Molecular dynamics simulations of carbohydrate-mimetic haptens in complex with a complementary anti-carbohydrate antibody.

The monoclonal antibody SYA/J6 is specific for the O-polysaccharide of the Shigella flexneri Y bacterium. Two haptens, a pentasaccharide and a mimetic octapeptide, bind to SYA/J6 with moderate binding affinities. In a previous attempt to obtain improved binding affinity to SYA/J6, two glycopeptide chimeras (α-glycopeptide and β-glycopeptide) were designed based on the structures of the pentasaccharide and the octapeptide, as well as a molecular docking study.
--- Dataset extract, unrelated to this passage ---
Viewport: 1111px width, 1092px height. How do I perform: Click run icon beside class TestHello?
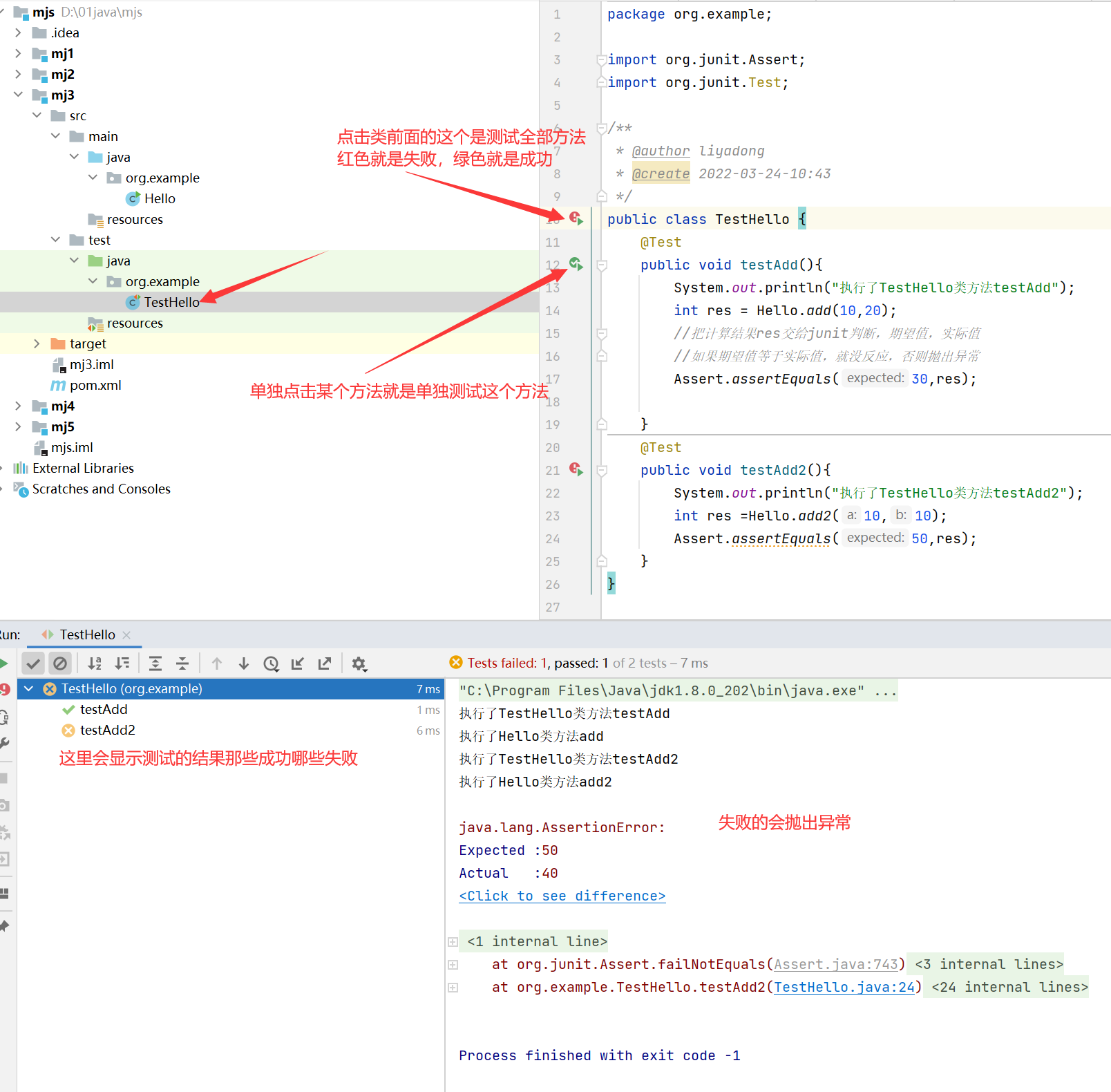pyautogui.click(x=576, y=218)
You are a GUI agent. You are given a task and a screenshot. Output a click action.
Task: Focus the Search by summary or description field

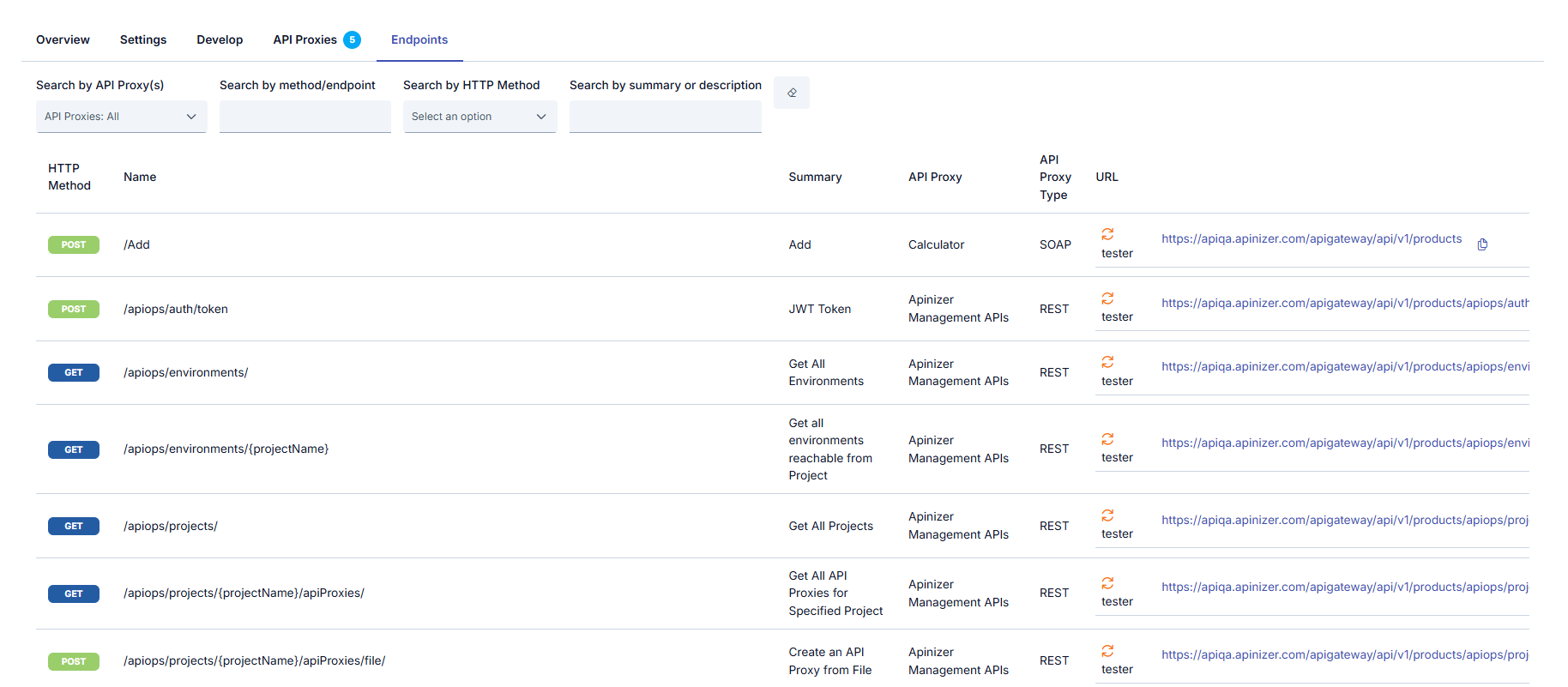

Despite the overall fit of the ligand, the α-glycopeptide showed no inhibition of the SYA/J6 antibody binding to the O-polysaccharide. In this work, we conducted conventional molecular dynamics simulations of the SYA/J6 Fab in complex with these four related haptens. Several conformational differences between crystal structures and bioactive structures for the pentasaccharide binding and the octapeptide binding were identified. More significantly, the MD simulations revealed that the Fab complexes of both α-glycopeptide and β-glycopeptide were not stable, with the ligand dissociating from the combining site. This behavior provides a reasonable explanation for the lack of binding of the α-glycopeptide, and implies further that the β-glycopeptide would not be a hapten that binds the SYA/J6 antibody.